### Text section
┌──

Parquet structure
This guide provides an overview of handling Parquet files for data masking. It includes defining Parquet schemas, understanding nested structures, and using Parquet column paths to accurately target data fields for masking.
Understanding Parquet structure
Parquet is a columnar storage format, storing data by columns rather than rows, optimizing compression and query performance. It is a binary format and can only be read using Parquet parsers or readers. A parquet file typically has a file header and footer containing file metadata such as the version, schema, row-group sizes, encoding and compression codecs, statistics, dictionaries, etc. The file body contains the row groups, column chunks, and pages that store the actual data.
Definitions
Schema: A Parquet schema defines the structure of the stored data, including field types, repetition rules, and nesting levels. The schema can include primitive types - INT32
, INT64
, BOOLEAN
, BINARY
, FLOAT
, DOUBLE
and complex types - LIST
, MAP
, STRUCT
.
Groups and Fields: Groups represent structured objects (similar to JSON objects or XML elements), and fields define individual data points within a group (equivalent to JSON fields or XML nodes).

└──

### Short problem A
Where does a Parquet file typically keep metadata such as the version, schema, and compression codecs, according to the Parquet structure guide?
### Short problem B
Carry on writing the Parquet structure guide from the point where it stops.

### Dataset
┌──

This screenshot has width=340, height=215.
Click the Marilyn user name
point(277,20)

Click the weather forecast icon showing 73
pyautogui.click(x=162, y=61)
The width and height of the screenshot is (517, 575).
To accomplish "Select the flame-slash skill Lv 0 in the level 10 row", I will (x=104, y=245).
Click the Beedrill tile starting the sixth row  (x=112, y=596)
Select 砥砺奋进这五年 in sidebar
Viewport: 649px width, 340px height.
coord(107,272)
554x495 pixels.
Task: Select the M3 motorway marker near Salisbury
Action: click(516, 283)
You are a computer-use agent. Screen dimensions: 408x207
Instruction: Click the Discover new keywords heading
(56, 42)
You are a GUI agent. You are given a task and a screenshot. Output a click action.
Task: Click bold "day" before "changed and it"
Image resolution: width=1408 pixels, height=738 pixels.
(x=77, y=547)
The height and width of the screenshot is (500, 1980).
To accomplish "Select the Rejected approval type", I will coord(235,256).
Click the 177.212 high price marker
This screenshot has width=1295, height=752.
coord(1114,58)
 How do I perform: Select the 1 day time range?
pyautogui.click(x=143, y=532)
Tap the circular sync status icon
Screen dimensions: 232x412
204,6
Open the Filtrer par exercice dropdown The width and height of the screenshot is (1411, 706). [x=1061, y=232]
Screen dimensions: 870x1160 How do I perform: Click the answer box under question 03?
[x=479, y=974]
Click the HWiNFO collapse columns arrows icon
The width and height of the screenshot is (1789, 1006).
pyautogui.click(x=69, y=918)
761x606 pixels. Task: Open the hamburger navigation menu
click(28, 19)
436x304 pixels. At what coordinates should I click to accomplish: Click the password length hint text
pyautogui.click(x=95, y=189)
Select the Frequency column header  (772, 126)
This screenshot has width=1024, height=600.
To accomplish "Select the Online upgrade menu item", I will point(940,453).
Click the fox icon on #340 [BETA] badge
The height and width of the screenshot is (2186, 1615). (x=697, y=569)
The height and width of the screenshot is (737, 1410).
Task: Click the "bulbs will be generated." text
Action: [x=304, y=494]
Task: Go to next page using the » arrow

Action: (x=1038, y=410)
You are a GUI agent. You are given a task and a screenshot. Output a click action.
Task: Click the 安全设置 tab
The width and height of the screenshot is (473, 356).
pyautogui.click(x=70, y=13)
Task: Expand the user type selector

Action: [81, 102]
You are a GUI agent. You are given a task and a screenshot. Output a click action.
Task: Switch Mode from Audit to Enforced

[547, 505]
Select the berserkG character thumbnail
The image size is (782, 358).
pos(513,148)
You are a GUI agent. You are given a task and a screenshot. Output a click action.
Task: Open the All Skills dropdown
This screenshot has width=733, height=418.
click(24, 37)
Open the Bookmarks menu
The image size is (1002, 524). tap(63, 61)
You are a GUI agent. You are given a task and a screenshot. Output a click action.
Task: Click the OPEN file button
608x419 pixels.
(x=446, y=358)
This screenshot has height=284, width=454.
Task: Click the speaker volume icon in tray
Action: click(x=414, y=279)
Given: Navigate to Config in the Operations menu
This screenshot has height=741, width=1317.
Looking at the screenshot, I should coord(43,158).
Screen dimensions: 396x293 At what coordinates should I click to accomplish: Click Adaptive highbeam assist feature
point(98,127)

└──

### Reply A
In a file header and footer.

### Reply B
Repetition Level and Definition Levels: Repition level tracks the repeated (LIST) elements inside a nested structure, identifying whether a value starts a new list or continues an existing one. The definition level tracks nullability in a nested or optional column, i.e., it represents how many levels of nesting exist before a value is defined (non-null).
Hierarchical structure
On a higher level, the Parquet hierarchical structure consists of three primary components:
Row Groups: Rows group is a horizontal partition of data (collection of rows), containing column data for a subset of rows. Each row group can be processed independently, allowing parallel processing and reading parts of data without loading the entire dataset into memory.
Columns: Each row group contains column chunks, which store all values for a single column. Each column is stored separately, allowing column-level compression and encoding. The query engine can selectively query required columns, reducing computational overhead and memory usage.
Pages: Each column chunk is divided into Pages containing encoded and compressed data. There are three types of pages: data pages (actual column values), dictionary pages (dictionaries for repeated values), and index pages (optional, store row indexes for faster lookups).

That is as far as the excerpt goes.